Repéré par l’édile de sa commune morbihannaise d’Inzinzac, Philippe Noguès, devenu adjoint à la citoyenneté, crée des conseils de quartier pour éveiller à la politique les 6 000 âmes qui y vivent. D’aucuns l’imaginent prendre la relève du maire, lui décide de tenter sa chance aux législatives de 2012. Il lui faut d’abord croiser le fer avec le candidat du sérail, soutenu par le ministre Jean-Yves Le Drian : une gageure sur ces terres 100 % « hollandaises ».

Grâce à une campagne de terrain, ce sympathisant d’Aubry remporte la primaire interne à onze voix près sur la circonscription des Forges-d’Hennebont, de tradition ouvrière et rebelle. Ses petits camarades ne le lui pardonneront pas : « Je me souviens d’une réunion fédérale où les socialistes de la fédé me sont tombés dessus les uns après les autres à la tribune ». Lui, stoïque, au premier rang, encaisse. Une épreuve du feu qui rendra presque indolore la suite : les coups de pression et représailles du père fouettard des frondeurs, Bruno Le Roux.

À l’annonce du départ de Philippe Noguès, la semaine dernière, celui-ci s’est fendu d’un tweet sur le mode « bon débarras ». De toute la France affluaient pourtant les messages de soutien : « La décision de Philippe a créé une résonance dans la population, note son attaché parlementaire. Sortir du jeu attire les sympathies. » Et les convoitises : Mélenchon ou Duflot y ont, eux aussi, été de leurs SMS. Chez les amis frondeurs, l’affaire a suscité des réactions chaleureuses mais aussi un petit malaise. Comme si elle les renvoyait à leur propre choix, de plus en plus intenable, de rester mordicus dans la majorité.

« Philippe s’est senti étouffé au PS, et je le comprends, mais sa décision n’est pas une stratégie politique », regrette Pouria Amirshahi. « La politique, ce n’est pas seulement mettre sa conscience en accord avec ses actes, c’est aussi faire que ses actes aient une utilité collective », pointe Barbara Romagnan. Des considérations que Philippe Noguès met sur le compte de cet « attachement affectif au parti » qu’il ne partage guère. « Les frondeurs sont dans un piège : Hollande va faire quelques concessions sur le prochain budget pour calmer son aile gauche, qui finira par se rabattre sur une abstention molle », prédit-il.

Les partis, de toute façon, il n’y croit plus.

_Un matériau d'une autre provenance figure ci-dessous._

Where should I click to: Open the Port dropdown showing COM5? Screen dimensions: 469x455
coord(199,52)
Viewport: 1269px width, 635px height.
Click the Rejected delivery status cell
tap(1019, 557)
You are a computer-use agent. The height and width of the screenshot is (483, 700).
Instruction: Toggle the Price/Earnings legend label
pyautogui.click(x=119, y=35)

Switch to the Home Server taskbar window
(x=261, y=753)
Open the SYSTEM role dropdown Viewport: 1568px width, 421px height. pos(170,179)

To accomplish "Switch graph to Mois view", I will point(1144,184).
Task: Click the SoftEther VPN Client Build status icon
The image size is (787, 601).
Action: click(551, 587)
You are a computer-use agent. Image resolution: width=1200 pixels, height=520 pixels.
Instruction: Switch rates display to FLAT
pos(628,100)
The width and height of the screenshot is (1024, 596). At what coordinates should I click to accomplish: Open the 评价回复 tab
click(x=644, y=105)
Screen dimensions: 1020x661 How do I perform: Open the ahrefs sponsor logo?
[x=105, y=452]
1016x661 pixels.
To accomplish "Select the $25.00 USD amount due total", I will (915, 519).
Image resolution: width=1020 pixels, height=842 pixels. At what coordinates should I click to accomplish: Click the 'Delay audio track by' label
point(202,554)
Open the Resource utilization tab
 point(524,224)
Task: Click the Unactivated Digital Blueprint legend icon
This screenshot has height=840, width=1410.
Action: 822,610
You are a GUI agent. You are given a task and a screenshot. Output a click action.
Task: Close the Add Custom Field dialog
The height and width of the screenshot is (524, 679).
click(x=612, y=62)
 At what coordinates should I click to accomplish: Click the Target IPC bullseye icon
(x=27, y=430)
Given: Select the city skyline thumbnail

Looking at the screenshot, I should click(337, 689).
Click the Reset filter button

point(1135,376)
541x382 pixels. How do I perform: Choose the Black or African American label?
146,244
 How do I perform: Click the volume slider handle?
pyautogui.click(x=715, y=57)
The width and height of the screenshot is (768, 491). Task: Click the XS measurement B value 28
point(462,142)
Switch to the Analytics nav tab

On évoque Podemos et Syriza. « Renouons d’abord avec le terrain, partons des mouvements citoyens, après on verra », répond celui qui compte se représenter aux législatives de 2017. En attendant, Philippe Noguès espère former un nouveau groupe parlementaire avec d’autres transfuges. Et continuer à voter pour ou contre les lois sans s’encombrer des étiquettes.